Dataset content:
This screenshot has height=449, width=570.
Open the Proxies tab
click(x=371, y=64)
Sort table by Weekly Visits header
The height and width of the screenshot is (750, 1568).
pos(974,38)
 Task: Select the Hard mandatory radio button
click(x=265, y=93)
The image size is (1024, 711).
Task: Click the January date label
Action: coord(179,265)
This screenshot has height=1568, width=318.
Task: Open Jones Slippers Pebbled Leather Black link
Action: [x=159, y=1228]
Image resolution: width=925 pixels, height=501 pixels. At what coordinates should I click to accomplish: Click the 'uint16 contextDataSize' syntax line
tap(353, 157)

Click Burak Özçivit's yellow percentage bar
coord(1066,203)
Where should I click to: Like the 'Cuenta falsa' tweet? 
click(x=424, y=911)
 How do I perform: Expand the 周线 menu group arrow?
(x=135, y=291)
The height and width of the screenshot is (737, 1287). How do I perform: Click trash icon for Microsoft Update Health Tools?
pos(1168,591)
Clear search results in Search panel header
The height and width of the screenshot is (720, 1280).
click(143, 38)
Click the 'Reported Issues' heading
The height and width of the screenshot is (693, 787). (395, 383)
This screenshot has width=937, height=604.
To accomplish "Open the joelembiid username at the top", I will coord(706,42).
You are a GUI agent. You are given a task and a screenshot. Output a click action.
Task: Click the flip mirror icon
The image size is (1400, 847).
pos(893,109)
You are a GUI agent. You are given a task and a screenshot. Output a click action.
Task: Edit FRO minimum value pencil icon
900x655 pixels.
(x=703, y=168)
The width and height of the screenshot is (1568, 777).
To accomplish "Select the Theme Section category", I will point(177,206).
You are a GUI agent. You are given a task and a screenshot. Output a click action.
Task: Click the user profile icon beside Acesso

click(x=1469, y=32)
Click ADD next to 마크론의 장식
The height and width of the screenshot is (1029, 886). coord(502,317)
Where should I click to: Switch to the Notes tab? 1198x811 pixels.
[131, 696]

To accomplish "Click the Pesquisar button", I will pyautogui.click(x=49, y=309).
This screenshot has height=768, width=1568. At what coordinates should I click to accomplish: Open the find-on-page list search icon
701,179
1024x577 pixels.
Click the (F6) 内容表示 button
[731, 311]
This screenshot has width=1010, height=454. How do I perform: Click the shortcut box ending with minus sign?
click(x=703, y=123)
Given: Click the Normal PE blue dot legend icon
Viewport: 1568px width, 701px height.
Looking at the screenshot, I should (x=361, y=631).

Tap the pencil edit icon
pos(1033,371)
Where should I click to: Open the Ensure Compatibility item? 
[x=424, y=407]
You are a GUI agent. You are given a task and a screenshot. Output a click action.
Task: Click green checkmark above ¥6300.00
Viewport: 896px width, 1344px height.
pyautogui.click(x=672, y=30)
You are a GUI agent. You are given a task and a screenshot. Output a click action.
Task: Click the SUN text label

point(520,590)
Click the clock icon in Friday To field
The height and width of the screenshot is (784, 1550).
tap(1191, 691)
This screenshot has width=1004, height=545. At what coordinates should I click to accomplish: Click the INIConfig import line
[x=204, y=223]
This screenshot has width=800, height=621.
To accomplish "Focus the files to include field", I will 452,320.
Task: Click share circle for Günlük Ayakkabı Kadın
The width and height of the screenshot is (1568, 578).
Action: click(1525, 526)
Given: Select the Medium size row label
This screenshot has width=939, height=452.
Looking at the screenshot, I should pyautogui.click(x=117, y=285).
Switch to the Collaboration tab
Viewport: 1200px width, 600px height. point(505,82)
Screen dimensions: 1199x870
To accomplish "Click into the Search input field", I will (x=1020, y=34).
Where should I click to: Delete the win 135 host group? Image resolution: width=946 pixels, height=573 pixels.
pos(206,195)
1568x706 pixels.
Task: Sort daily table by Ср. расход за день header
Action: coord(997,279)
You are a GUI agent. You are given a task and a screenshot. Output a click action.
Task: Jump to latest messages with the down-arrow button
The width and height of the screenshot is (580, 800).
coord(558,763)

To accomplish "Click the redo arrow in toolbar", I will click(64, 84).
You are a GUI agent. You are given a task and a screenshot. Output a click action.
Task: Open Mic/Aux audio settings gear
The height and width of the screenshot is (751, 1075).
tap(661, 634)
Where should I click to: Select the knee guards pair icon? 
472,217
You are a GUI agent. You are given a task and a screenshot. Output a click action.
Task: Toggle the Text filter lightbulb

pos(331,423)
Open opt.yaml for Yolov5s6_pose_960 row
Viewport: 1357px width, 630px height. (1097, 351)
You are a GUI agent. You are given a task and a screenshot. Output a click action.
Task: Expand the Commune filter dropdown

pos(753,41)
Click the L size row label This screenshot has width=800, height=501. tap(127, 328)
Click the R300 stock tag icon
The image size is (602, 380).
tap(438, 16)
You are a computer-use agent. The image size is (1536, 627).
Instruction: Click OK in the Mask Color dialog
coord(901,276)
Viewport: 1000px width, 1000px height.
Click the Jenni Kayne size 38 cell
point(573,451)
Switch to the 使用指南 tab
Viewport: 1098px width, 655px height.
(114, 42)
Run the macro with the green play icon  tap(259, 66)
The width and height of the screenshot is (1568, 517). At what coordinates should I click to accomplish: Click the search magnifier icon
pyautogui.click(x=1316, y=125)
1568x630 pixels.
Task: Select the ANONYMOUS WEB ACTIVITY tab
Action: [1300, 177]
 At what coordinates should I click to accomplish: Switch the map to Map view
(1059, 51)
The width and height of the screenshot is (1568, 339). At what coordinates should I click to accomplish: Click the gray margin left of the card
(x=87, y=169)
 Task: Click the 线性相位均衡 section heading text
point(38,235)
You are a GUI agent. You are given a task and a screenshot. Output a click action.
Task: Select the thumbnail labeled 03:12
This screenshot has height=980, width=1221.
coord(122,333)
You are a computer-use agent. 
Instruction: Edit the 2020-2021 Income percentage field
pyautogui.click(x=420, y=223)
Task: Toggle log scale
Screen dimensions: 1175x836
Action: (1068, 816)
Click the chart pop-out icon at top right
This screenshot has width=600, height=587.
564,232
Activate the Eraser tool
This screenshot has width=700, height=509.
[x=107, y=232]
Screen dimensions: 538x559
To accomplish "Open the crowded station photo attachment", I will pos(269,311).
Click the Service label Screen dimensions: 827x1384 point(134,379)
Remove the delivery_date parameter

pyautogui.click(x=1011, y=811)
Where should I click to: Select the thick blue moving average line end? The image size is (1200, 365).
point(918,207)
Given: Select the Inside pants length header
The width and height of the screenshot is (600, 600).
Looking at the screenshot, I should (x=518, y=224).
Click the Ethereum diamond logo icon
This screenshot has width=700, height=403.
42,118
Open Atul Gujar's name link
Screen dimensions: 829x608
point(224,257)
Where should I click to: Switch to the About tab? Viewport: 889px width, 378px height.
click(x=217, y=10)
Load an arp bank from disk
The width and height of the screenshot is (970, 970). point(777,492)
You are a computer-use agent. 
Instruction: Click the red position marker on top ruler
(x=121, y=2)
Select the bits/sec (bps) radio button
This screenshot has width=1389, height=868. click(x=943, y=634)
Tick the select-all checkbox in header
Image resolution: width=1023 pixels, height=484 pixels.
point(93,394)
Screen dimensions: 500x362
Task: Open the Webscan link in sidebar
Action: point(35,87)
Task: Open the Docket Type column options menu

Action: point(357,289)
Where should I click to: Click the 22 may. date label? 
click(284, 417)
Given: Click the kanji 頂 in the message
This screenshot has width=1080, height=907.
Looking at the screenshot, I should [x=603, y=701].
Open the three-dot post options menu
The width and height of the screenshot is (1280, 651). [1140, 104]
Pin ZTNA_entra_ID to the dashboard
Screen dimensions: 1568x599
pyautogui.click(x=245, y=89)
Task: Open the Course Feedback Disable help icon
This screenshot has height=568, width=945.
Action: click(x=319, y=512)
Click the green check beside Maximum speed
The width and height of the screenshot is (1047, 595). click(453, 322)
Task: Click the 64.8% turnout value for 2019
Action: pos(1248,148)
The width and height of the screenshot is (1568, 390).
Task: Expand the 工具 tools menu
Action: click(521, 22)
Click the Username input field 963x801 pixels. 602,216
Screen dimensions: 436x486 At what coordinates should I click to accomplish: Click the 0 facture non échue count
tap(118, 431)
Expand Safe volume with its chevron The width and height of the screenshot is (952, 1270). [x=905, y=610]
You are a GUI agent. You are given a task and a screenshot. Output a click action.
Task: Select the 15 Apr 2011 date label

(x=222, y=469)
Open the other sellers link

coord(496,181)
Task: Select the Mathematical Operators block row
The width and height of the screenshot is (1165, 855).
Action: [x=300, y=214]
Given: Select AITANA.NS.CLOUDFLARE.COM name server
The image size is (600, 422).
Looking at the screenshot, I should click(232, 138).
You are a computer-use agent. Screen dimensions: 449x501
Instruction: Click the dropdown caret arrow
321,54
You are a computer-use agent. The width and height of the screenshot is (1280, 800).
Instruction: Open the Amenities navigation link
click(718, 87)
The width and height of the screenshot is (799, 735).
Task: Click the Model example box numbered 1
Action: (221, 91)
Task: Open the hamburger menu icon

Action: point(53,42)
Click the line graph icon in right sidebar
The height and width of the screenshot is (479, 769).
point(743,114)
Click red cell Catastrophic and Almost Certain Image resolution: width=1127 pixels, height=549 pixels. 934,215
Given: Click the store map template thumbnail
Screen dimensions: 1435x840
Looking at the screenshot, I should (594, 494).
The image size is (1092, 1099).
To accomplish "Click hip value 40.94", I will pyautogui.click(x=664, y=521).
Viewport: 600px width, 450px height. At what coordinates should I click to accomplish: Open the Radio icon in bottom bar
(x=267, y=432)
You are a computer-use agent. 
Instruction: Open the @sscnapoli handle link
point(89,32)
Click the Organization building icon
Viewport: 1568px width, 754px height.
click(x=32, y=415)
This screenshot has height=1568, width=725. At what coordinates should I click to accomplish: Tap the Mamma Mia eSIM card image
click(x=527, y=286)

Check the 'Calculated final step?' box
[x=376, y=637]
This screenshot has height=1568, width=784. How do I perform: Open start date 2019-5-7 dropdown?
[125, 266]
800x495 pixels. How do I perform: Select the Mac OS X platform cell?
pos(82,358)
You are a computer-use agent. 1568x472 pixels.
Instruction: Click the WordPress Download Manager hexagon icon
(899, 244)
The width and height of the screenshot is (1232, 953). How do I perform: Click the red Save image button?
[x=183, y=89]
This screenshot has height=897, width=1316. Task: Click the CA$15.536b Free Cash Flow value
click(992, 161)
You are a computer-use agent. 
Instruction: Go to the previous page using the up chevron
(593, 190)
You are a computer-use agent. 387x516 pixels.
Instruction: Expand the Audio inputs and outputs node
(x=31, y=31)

Task instructions:
Every line with "thumbnail" in it should be copied from the entries above.

Answer for the task:
Task: Select the thumbnail labeled 03:12
Given: Click the store map template thumbnail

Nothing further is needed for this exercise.